I'm struggling to find some documentation on how schema validation can be performed in Databricks using xsd files. I found a bunch or answers for batch pipelines that loads xml from a file however I'm obtaining mine from a Event Hubs stream source.
This is what I currently have:
import com.databricks.spark.xml.functions.from_xml
import com.databricks.spark.xml.schema_of_xml
import spark.implicits._
import org.apache.spark.sql.functions._
val dfEventHub = spark
.readStream
.format("eventhubs")
.options(customEventhubParameters.toMap)
.load()
.select(($"body").cast("string"), $"properties.source")
dfEventHub.writeStream.foreachBatch { (batchDF: DataFrame, batchId: Long) =>
// Attemped this way reading as text but can't use as validator
// val schema = spark.read.text("/mnt/schemas/test_schema.xsd")

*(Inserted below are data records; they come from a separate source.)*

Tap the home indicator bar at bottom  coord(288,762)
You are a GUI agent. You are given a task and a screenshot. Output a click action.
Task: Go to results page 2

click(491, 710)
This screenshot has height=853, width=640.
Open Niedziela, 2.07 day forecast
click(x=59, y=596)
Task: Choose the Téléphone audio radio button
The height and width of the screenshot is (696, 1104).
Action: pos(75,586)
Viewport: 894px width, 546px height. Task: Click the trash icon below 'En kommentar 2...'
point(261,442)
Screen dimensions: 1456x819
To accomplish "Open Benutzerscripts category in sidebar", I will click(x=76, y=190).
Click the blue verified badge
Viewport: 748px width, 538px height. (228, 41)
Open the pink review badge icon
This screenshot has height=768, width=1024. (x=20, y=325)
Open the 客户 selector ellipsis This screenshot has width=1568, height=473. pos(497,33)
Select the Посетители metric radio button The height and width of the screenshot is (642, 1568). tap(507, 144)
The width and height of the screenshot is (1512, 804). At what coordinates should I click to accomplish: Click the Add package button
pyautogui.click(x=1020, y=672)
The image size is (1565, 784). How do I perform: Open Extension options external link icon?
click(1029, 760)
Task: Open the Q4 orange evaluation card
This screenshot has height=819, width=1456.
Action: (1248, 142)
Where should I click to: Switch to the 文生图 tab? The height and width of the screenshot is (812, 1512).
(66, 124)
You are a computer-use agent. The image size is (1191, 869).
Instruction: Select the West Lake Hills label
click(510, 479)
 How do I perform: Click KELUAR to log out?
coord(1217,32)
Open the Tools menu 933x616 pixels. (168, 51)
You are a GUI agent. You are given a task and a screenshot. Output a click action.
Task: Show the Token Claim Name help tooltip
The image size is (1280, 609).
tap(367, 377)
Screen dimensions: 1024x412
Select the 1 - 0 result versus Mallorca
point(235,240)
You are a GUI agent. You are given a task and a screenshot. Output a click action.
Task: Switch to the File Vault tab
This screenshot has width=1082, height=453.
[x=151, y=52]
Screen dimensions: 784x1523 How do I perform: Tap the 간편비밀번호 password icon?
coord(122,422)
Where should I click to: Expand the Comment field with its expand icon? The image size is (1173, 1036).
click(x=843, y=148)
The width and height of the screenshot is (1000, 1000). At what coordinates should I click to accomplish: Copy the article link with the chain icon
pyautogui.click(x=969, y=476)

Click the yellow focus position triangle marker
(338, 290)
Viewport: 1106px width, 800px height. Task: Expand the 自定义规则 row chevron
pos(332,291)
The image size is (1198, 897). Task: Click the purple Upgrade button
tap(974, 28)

// Also obtaining the schema like this which seem to work but it only writes NULL to destination dataframe instead givin a proper success/failure response
// val schema = XSDToSchema.read(Paths.get("/dbfs/mnt/schemas/test_schema.xsd"))
if(batchDF.isEmpty == false){
var parameters = collection.mutable.Map.empty[String, String]
var schema: StructType = null
val rdd:RDD[String] = batchDF.select($"body").as[String].rdd
val relation = XmlRelation(
() => rdd,
None,
parameters.toMap,
schema)(spark.sqlContext) // <= this is where I need some magic happening :-)
spark.baseRelationToDataFrame(relation)
.write.format("delta")
.mode("append")
.saveAsTable("testtingxml")
}
}.start()
Does anyone has managed to work around the same scenario?
Ideally What I'm expecting is to be able for each row that I receive from Event Hub dataframe, obtain the XML, validate against a specific xsd schema file and add successful ones to a new dataframe and failed ones to another so I can proceed processing them accordingly.
I found a similar implementation without the schema validation here => Reading schema of streaming Dataframe in Spark Structured Streaming
If anyone could shed some light, that would be much appreciated.